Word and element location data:
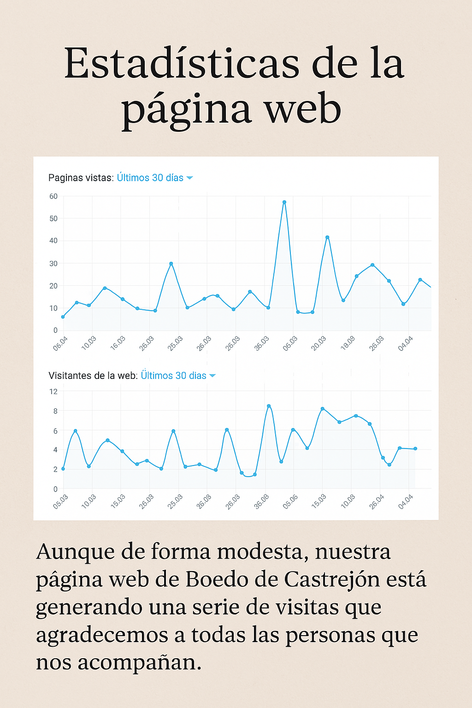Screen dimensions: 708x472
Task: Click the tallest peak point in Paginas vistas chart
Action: pyautogui.click(x=284, y=202)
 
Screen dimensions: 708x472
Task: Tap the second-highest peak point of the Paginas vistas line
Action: pyautogui.click(x=327, y=237)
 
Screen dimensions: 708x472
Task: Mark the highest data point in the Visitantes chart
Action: pyautogui.click(x=269, y=406)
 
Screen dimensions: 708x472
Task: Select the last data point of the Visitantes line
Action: pyautogui.click(x=415, y=448)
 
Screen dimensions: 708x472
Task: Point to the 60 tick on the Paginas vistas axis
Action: pyautogui.click(x=53, y=196)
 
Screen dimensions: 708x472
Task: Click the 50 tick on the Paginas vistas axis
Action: pyautogui.click(x=53, y=218)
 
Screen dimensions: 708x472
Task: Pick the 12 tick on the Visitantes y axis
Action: pyautogui.click(x=53, y=392)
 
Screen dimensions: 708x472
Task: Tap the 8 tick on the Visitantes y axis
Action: pyautogui.click(x=55, y=411)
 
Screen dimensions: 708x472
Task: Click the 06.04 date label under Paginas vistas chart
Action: pyautogui.click(x=60, y=344)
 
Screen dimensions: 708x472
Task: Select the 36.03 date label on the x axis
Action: pyautogui.click(x=262, y=344)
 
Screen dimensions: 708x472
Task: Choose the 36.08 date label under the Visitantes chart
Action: pyautogui.click(x=261, y=502)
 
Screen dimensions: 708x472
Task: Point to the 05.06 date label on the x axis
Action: pyautogui.click(x=290, y=502)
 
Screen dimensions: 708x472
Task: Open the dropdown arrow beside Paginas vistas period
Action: pyautogui.click(x=189, y=178)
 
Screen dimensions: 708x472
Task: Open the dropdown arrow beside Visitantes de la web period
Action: pyautogui.click(x=212, y=376)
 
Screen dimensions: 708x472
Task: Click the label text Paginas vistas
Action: pyautogui.click(x=81, y=178)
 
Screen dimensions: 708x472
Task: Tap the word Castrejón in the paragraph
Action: pyautogui.click(x=332, y=579)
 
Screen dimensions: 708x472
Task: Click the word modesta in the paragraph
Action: pyautogui.click(x=262, y=552)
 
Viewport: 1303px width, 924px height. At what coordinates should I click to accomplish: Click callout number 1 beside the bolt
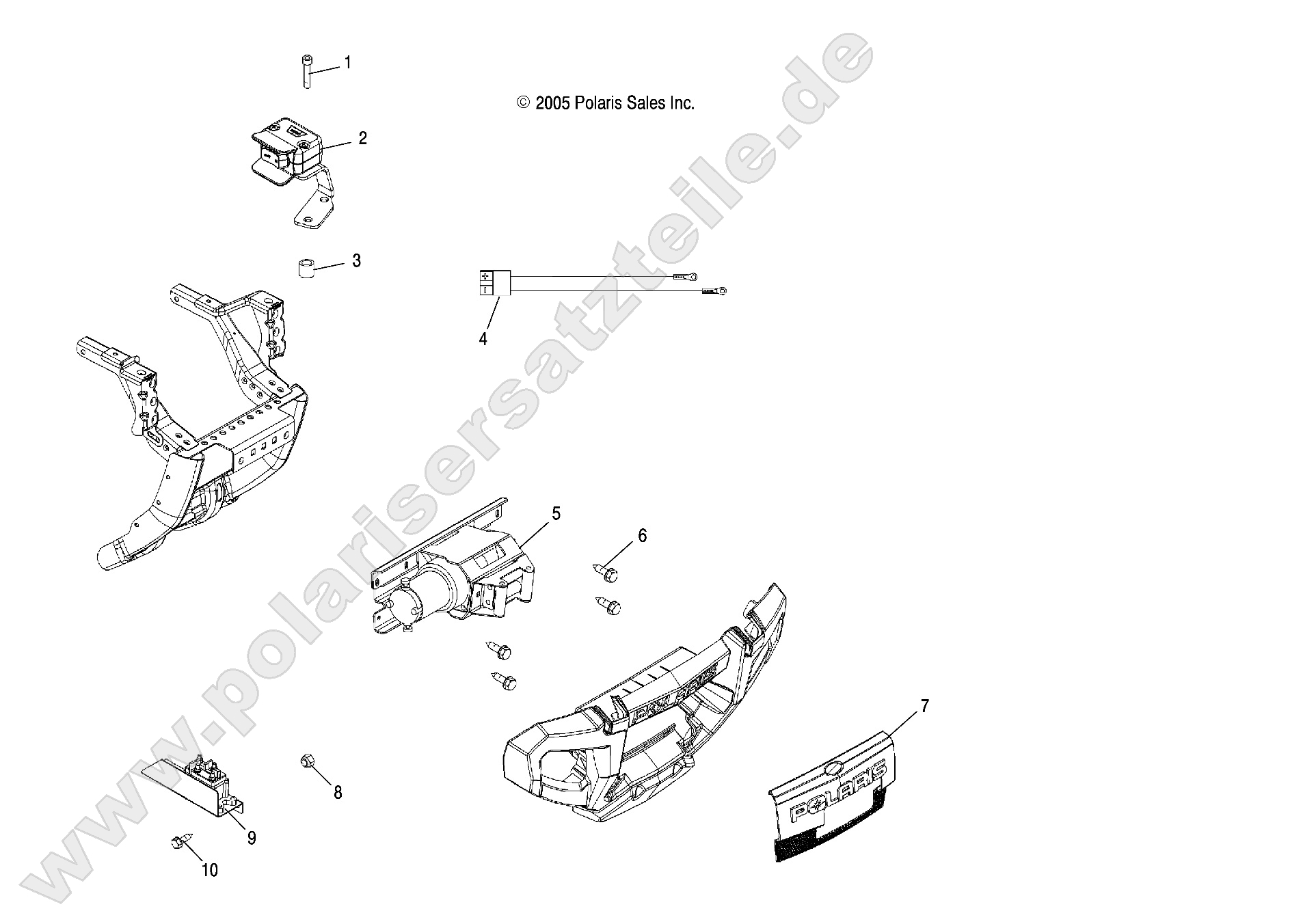tap(347, 63)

__WHAT THE EXERCISE ASKS__:
Please reproduce the stretch of the data from its start through the line "Action: pyautogui.click(x=332, y=579)", both ends included, word for word and without the pictures.

__OUTPUT FOR THIS EXERCISE__:
Screen dimensions: 708x472
Task: Click the tallest peak point in Paginas vistas chart
Action: pyautogui.click(x=284, y=202)
 
Screen dimensions: 708x472
Task: Tap the second-highest peak point of the Paginas vistas line
Action: pyautogui.click(x=327, y=237)
 
Screen dimensions: 708x472
Task: Mark the highest data point in the Visitantes chart
Action: pyautogui.click(x=269, y=406)
 
Screen dimensions: 708x472
Task: Select the last data point of the Visitantes line
Action: pyautogui.click(x=415, y=448)
 
Screen dimensions: 708x472
Task: Point to the 60 tick on the Paginas vistas axis
Action: pyautogui.click(x=53, y=196)
 
Screen dimensions: 708x472
Task: Click the 50 tick on the Paginas vistas axis
Action: pyautogui.click(x=53, y=218)
 
Screen dimensions: 708x472
Task: Pick the 12 tick on the Visitantes y axis
Action: pyautogui.click(x=53, y=392)
 
Screen dimensions: 708x472
Task: Tap the 8 tick on the Visitantes y axis
Action: pyautogui.click(x=55, y=411)
 
Screen dimensions: 708x472
Task: Click the 06.04 date label under Paginas vistas chart
Action: pyautogui.click(x=60, y=344)
 
Screen dimensions: 708x472
Task: Select the 36.03 date label on the x axis
Action: pyautogui.click(x=262, y=344)
 
Screen dimensions: 708x472
Task: Choose the 36.08 date label under the Visitantes chart
Action: pyautogui.click(x=261, y=502)
 
Screen dimensions: 708x472
Task: Point to the 05.06 date label on the x axis
Action: pyautogui.click(x=290, y=502)
 
Screen dimensions: 708x472
Task: Open the dropdown arrow beside Paginas vistas period
Action: pyautogui.click(x=189, y=178)
 
Screen dimensions: 708x472
Task: Open the dropdown arrow beside Visitantes de la web period
Action: pyautogui.click(x=212, y=376)
 
Screen dimensions: 708x472
Task: Click the label text Paginas vistas
Action: pyautogui.click(x=81, y=178)
 
Screen dimensions: 708x472
Task: Tap the word Castrejón in the paragraph
Action: pyautogui.click(x=332, y=579)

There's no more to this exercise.